PPEPFinder

Plant Pathogen Effector Protein Finder

Why is the prediction of effector proteins important in fungi and oomycetes?

Fungi and oomycetes are among the most destructive eukaryotic plant pathogens, often responsible for devastating plant diseases worldwide. Their successful colonization of host plants largely depends on the secretion of effector proteins that function within host cells to suppress immune responses and promote pathogen infection, ultimately leading to disease symptoms or even host death. Therefore, the prediction of effector proteins plays an important role in deciphering plant-pathogen relationships.

What is PPEPFinder?

PPEPFinder is an integrated deep learning framework designed to predict fungal and oomycete effector proteins accurately. PPEPFinder leverages both protein sequence and 3D structural information to build a comprehensive ensemble model. The framework consists of three sub-models:

  1. A sequence-based model that utilizes embeddings from the pre-trained ESM language model as input to a Transformer encoder;
  2. A structure-based graph model that represents proteins as residue-level contact networks, where node features are ESM embeddings and edges reflect spatial distances, processed via a Graph Attention Network (GAT);
  3. A second structure-based graph model that incorporates structural embeddings generated by the structure pre-trained model SaProt as node features, also using GAT for representation learning.

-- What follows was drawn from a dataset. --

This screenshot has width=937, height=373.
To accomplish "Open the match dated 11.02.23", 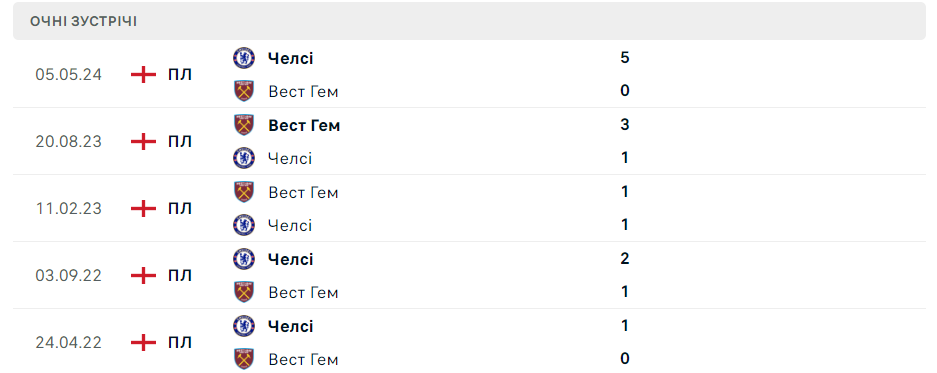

To integrate the predictive capabilities of all three sub-models, PPEPFinder employs a logistic regression model that combines their outputs into a final prediction score.

It is important to note that PPEPFinder does not explicitly predict or report specific effector-related characteristics such as RXLR motifs, WY domains, Cys-rich regions, or the presence of a signal peptide. Although these features were represented in the training dataset and may implicitly contribute to the model’s learning process, they are not individually assessed during prediction. Users who wish to include these characteristics in their analyses may pre-screen their protein sequences using existing tools prior to submission, or examine the predicted effector sequences afterwards with specialized bioinformatics programs.

How to use PPEPFinder?

Users first select the organism type (fungus or oomycete), then choose:

⚠️ Note: Full PPEPFinder model only supports a single protein per processing.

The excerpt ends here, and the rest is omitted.